The romantic elements primarily take place in John Eyre’s narrative, in which the plain, scholastic, and somewhat laudanum-addled John is helplessly attracted to the mysterious and magnetic Mrs. Rochester. John has nurturing instincts, and he quickly becomes attached to his pupils despite their reticence, while Mrs. Rochester does her best to avoid her wards and doesn’t display much interest in them. John is also keenly aware of his humble position in society, while Mrs. Rochester is an heiress who has done her best to buck tradition. But despite their contrasts—and perhaps because of them—the two draw closer and closer to one another in a tightening gyre of attraction as the novel progresses in a delectable slow burn.
Matthews does away with the portion of Brontë’s original plot involving Jane Eyre’s family—in this version there are no terrible cousins or evil aunt to provide John Eyre with a traumatic childhood, nor is there an excursion in which he happens upon distant relatives as Jane does after she runs away from Thornfield. However, the scenes that are crucial to the romantic narrative remain in place, including a first meeting with Mrs. Rochester on horseback and John Eyre walking in the mists near Thornfield, as well as an encounter after a nighttime fire in the household that is heated in more ways than one.
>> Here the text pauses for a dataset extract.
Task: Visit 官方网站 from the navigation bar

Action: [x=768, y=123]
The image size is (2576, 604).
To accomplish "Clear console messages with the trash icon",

Weaving together the gothic and the romantic, retaining the structure of the original novel while adding her own original twists, Matthews creates a new story that I would recommend to Brontë fanatics and newcomers alike.
Read This If You Liked:
Mexican Gothic by Silvia Moreno-Garcia
Northanger Abbey by Jane Austen
More Jane Eyre Retellings to Check Out:
The Wide Sargasso Sea by Jean Rhys
Re Jane: A Novel by Patricia Park
What to read next from Mimi Matthews:
I would recommend starting with the Parish Orphans of Devon series, which includes:
And I’m very much looking forward to reading her newest book, The Siren of Sussex, which involves some characters who we first meet in A Modest Independence.